◆ WHAT YOU WILL DO ◆
For every entry, output the exact wording.

§

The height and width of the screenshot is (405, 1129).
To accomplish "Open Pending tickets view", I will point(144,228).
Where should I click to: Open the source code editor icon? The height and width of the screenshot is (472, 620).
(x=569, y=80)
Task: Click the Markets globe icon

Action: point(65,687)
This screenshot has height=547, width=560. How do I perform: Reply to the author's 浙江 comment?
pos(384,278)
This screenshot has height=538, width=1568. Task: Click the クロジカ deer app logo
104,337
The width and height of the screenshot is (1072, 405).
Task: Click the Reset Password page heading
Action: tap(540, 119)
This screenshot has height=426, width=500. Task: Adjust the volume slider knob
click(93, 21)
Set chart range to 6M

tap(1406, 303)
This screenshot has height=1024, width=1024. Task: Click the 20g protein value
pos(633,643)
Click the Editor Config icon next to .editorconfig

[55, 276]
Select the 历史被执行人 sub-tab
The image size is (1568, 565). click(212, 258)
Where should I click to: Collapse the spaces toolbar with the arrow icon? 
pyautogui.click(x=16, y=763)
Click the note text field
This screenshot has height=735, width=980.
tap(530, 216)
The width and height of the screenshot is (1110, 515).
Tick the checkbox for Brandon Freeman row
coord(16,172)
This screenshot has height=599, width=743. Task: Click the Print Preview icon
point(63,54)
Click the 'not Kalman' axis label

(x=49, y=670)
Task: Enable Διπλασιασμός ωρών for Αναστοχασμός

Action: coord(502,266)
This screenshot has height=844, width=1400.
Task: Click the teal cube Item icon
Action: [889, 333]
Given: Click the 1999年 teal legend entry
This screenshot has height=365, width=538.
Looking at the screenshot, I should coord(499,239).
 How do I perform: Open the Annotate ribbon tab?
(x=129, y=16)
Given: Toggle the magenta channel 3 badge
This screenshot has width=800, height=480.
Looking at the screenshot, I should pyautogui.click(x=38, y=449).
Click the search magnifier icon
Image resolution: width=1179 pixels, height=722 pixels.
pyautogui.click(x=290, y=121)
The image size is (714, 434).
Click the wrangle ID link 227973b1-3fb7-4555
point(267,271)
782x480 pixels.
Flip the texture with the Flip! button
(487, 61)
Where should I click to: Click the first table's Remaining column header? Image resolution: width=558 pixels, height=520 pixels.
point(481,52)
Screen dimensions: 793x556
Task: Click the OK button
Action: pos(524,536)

§

◆ SOLUTION TO THIS PROBLEM ◆
The height and width of the screenshot is (405, 1129).
To accomplish "Open Pending tickets view", I will point(144,228).
Where should I click to: Open the source code editor icon? The height and width of the screenshot is (472, 620).
(x=569, y=80)
Task: Click the Markets globe icon

Action: point(65,687)
This screenshot has height=547, width=560. How do I perform: Reply to the author's 浙江 comment?
pos(384,278)
This screenshot has height=538, width=1568. Task: Click the クロジカ deer app logo
104,337
The width and height of the screenshot is (1072, 405).
Task: Click the Reset Password page heading
Action: tap(540, 119)
This screenshot has height=426, width=500. Task: Adjust the volume slider knob
click(93, 21)
Set chart range to 6M

tap(1406, 303)
This screenshot has height=1024, width=1024. Task: Click the 20g protein value
pos(633,643)
Click the Editor Config icon next to .editorconfig

[55, 276]
Select the 历史被执行人 sub-tab
The image size is (1568, 565). click(212, 258)
Where should I click to: Collapse the spaces toolbar with the arrow icon? 
pyautogui.click(x=16, y=763)
Click the note text field
This screenshot has height=735, width=980.
tap(530, 216)
The width and height of the screenshot is (1110, 515).
Tick the checkbox for Brandon Freeman row
coord(16,172)
This screenshot has height=599, width=743. Task: Click the Print Preview icon
point(63,54)
Click the 'not Kalman' axis label

(x=49, y=670)
Task: Enable Διπλασιασμός ωρών for Αναστοχασμός

Action: coord(502,266)
This screenshot has height=844, width=1400.
Task: Click the teal cube Item icon
Action: [889, 333]
Given: Click the 1999年 teal legend entry
This screenshot has height=365, width=538.
Looking at the screenshot, I should coord(499,239).
 How do I perform: Open the Annotate ribbon tab?
(x=129, y=16)
Given: Toggle the magenta channel 3 badge
This screenshot has width=800, height=480.
Looking at the screenshot, I should pyautogui.click(x=38, y=449).
Click the search magnifier icon
Image resolution: width=1179 pixels, height=722 pixels.
pyautogui.click(x=290, y=121)
The image size is (714, 434).
Click the wrangle ID link 227973b1-3fb7-4555
point(267,271)
782x480 pixels.
Flip the texture with the Flip! button
(487, 61)
Where should I click to: Click the first table's Remaining column header? Image resolution: width=558 pixels, height=520 pixels.
point(481,52)
Screen dimensions: 793x556
Task: Click the OK button
Action: pos(524,536)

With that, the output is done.